Element and text position data:
- - -

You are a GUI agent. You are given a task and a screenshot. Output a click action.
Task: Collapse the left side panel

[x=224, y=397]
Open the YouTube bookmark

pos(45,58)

- - -

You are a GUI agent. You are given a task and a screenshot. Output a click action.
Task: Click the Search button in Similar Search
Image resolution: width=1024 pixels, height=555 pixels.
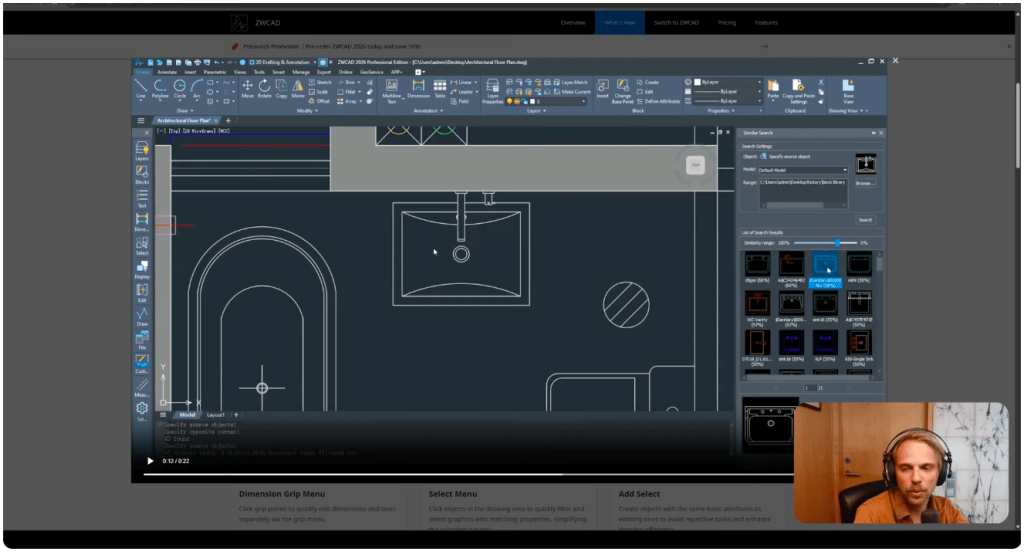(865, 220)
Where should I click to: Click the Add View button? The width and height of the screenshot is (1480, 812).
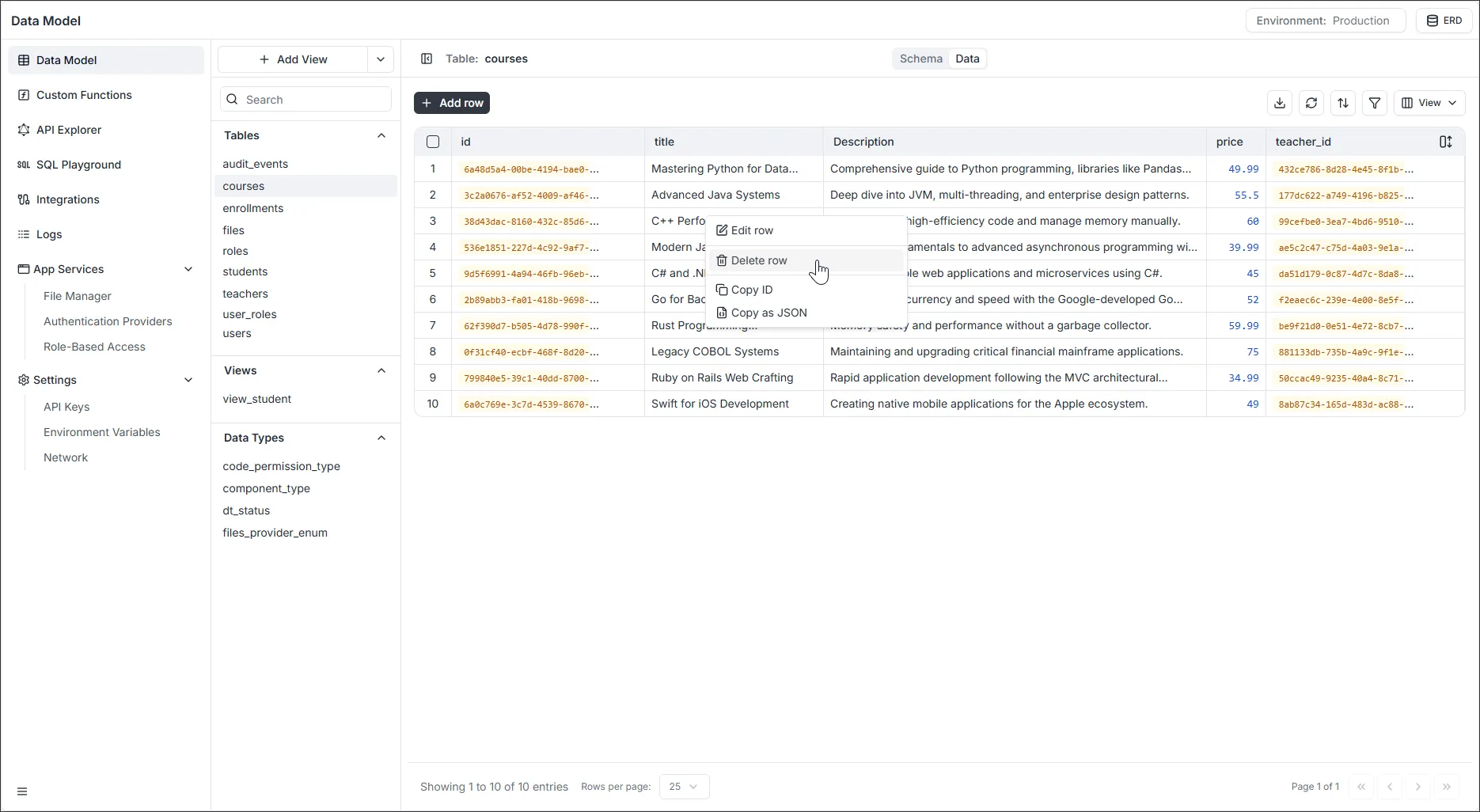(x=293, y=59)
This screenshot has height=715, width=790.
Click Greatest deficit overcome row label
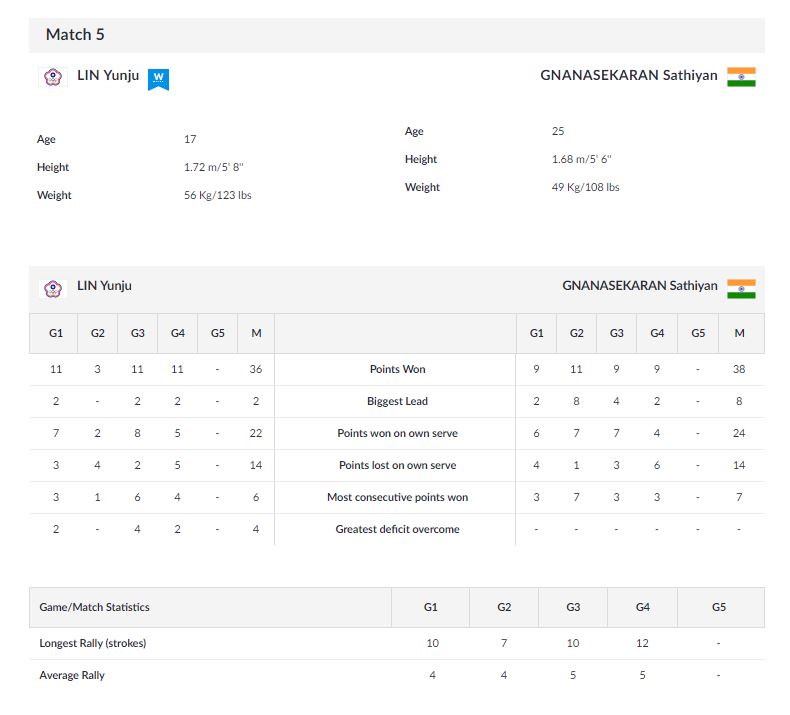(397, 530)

- - -

**Problem details:**
From the entries above, extract each line that contains the string "button". Treat matching as case-sensitive.

**Reply:**
Task: Click the Search button in Similar Search
Where should I click to: Click the Add View button? The width and height of the screenshot is (1480, 812).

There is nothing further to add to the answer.